**KUTIPAN DOKUMEN:**
· · ·

Mantan Ketua Mahkamah Konstitusi Anwar Usman mengangkat tangan seusai konferensi pers di Gedung MK, Jakarta, Rabu (8/11/2023).

KOMPAS/ADRYAN YOGA PARAMADWYA

Mantan Ketua Mahkamah Konstitusi Anwar Usman mengangkat tangan seusai konferensi pers di Gedung MK, Jakarta, Rabu (8/11/2023).

Dekan Fakultas Hukum Universitas Jember Bayu Dwi Anggono menilai, revisi keempat UU MK yang dilakukan DPR dan pemerintah problematik, baik dari aspek prosedural maupun substansinya. Sebab, revisi UU MK tidak masuk ke dalam 37 RUU Prolegnas Prioritas 2023 dan RUU daftar kumulatif terbuka.

· · ·

**BARIS YANG DITAMPILKAN:**
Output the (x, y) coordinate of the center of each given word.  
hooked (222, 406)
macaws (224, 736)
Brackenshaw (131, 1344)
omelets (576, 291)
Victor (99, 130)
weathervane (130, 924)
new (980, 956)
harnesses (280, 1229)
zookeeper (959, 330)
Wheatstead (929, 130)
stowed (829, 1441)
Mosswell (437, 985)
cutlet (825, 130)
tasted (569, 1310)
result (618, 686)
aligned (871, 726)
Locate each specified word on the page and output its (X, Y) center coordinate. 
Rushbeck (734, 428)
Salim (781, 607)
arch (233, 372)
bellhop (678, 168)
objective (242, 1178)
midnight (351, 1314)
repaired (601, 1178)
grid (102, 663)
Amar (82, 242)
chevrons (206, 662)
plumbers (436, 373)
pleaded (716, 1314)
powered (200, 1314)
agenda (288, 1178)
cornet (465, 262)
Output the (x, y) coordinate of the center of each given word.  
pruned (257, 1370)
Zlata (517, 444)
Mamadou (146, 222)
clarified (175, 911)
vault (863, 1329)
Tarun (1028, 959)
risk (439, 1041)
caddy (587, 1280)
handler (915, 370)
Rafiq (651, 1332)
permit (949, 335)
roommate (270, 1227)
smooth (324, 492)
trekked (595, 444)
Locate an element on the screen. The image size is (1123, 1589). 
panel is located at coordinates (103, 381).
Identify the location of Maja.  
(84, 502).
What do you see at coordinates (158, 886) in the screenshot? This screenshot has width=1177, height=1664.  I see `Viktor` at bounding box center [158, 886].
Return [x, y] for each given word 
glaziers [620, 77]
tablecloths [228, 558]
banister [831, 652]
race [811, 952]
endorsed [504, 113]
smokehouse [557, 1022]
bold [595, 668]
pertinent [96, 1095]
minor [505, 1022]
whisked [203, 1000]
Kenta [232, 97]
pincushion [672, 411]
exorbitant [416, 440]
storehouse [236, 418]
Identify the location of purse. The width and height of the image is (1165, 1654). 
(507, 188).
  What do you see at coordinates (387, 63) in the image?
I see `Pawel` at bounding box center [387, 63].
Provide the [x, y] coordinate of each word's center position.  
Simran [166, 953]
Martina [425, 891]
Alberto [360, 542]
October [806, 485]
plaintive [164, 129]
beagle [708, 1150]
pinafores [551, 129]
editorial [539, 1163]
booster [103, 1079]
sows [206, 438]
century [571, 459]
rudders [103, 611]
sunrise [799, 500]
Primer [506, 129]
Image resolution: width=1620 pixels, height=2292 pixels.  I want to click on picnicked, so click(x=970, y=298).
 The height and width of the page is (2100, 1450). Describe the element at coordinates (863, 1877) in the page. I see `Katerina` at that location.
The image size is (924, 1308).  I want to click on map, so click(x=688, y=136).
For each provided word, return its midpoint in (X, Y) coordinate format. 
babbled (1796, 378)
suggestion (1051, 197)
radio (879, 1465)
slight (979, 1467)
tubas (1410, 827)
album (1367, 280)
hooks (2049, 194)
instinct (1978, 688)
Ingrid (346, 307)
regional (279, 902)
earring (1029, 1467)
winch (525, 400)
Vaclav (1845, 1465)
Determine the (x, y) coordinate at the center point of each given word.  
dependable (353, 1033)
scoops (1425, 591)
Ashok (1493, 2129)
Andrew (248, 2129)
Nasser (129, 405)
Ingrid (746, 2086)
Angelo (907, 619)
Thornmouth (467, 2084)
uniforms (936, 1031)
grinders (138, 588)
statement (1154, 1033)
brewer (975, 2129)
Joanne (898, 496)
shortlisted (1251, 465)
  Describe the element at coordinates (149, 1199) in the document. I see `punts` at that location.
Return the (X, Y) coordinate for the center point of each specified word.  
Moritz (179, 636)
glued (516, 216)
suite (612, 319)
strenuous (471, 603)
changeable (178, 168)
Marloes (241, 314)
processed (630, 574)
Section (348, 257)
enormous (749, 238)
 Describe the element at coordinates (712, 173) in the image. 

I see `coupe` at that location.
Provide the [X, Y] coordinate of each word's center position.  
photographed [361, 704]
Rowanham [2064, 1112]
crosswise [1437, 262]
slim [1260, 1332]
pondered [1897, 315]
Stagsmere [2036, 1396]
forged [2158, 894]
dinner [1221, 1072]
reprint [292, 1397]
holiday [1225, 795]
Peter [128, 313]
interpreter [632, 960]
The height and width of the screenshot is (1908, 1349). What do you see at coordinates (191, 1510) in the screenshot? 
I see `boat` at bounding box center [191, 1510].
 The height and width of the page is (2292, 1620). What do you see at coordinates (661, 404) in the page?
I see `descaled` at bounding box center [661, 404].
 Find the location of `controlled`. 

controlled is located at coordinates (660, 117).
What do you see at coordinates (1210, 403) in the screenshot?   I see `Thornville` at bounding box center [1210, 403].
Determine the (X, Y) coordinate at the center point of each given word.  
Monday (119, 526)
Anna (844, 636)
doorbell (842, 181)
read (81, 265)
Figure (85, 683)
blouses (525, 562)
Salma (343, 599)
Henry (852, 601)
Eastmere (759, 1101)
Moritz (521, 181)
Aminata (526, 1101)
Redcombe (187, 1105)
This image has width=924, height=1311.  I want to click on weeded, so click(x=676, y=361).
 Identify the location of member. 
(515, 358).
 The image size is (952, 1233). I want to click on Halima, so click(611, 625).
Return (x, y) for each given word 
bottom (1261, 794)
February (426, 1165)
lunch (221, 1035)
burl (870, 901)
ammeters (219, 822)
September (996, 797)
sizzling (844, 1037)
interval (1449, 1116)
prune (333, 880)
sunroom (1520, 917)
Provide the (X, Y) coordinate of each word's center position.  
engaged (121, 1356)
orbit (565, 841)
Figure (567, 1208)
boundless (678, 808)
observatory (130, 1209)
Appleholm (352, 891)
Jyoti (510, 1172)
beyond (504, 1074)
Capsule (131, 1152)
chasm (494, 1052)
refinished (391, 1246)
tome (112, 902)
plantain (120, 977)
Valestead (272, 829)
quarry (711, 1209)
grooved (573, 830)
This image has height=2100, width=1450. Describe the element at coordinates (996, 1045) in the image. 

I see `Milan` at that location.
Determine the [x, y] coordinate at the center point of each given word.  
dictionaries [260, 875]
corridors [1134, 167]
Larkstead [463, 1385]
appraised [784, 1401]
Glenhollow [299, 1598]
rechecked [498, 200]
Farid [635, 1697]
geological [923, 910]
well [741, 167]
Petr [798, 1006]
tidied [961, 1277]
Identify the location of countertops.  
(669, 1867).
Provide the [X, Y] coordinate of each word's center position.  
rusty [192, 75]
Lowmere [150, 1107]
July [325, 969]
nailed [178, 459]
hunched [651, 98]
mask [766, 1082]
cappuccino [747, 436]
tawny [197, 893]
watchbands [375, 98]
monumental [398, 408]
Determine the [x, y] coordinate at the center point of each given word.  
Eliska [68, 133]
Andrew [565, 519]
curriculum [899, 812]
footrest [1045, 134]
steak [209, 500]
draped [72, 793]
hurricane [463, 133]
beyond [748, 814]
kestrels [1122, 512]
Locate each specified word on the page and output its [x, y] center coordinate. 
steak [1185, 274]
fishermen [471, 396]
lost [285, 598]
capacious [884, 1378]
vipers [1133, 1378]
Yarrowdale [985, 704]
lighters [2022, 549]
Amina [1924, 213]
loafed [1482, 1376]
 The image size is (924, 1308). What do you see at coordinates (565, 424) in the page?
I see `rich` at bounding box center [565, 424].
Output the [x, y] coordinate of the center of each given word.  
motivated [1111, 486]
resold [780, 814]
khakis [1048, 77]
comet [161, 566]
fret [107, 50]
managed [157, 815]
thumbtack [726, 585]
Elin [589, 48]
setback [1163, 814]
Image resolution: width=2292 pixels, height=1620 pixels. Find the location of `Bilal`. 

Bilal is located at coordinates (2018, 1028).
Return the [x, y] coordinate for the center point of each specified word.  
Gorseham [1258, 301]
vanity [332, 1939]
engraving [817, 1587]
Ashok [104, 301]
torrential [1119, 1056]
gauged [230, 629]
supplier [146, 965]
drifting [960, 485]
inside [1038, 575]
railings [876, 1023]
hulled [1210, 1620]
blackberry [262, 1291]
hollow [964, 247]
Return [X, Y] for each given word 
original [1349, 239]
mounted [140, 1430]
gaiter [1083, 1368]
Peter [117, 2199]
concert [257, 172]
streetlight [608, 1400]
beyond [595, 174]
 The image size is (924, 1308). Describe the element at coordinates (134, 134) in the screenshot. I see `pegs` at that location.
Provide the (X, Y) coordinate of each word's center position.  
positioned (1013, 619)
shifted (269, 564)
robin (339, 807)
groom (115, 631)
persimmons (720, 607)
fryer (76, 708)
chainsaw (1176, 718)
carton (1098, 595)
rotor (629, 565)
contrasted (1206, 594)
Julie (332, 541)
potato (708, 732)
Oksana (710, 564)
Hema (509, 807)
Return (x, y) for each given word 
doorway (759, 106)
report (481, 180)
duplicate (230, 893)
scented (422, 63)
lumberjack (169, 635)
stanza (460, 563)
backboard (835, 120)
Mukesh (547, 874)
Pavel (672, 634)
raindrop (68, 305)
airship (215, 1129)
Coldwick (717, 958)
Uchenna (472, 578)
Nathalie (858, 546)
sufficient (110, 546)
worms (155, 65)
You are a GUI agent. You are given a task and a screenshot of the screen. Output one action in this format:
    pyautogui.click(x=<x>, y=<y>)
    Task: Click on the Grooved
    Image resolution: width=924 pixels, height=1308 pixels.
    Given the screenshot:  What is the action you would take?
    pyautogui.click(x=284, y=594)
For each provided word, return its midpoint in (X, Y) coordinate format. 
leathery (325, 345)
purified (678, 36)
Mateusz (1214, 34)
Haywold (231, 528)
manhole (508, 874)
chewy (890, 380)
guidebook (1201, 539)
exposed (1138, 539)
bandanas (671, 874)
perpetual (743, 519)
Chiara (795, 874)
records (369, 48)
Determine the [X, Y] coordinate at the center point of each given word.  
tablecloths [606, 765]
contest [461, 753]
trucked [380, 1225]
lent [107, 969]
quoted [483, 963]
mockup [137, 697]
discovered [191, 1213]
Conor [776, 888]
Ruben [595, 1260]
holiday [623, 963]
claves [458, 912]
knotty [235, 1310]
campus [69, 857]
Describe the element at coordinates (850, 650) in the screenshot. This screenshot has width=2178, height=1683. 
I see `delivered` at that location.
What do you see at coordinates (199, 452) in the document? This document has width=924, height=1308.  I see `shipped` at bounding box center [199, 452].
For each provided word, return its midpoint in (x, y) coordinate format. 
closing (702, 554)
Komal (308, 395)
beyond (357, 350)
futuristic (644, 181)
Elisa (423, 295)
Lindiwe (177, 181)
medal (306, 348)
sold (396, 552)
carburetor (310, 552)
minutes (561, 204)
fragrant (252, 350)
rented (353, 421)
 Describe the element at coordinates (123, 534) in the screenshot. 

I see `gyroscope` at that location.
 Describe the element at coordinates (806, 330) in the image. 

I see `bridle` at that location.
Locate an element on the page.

· · ·

**TUGAS DIKERJAKAN:**
Berdasarkan kutipan berita tentang revisi UU MK, jelaskan dalam satu sampai tiga kalimat mengapa Bayu Dwi Anggono menilai revisi tersebut problematik. Baris-baris di atas tidak berperan dalam hal ini.

**JAWABAN TUGAS:**
Bayu Dwi Anggono menilai revisi keempat UU MK yang dilakukan DPR dan pemerintah problematik, baik dari aspek prosedural maupun substansinya. Alasannya, revisi UU MK tidak masuk ke dalam 37 RUU Prolegnas Prioritas 2023 dan RUU daftar kumulatif terbuka.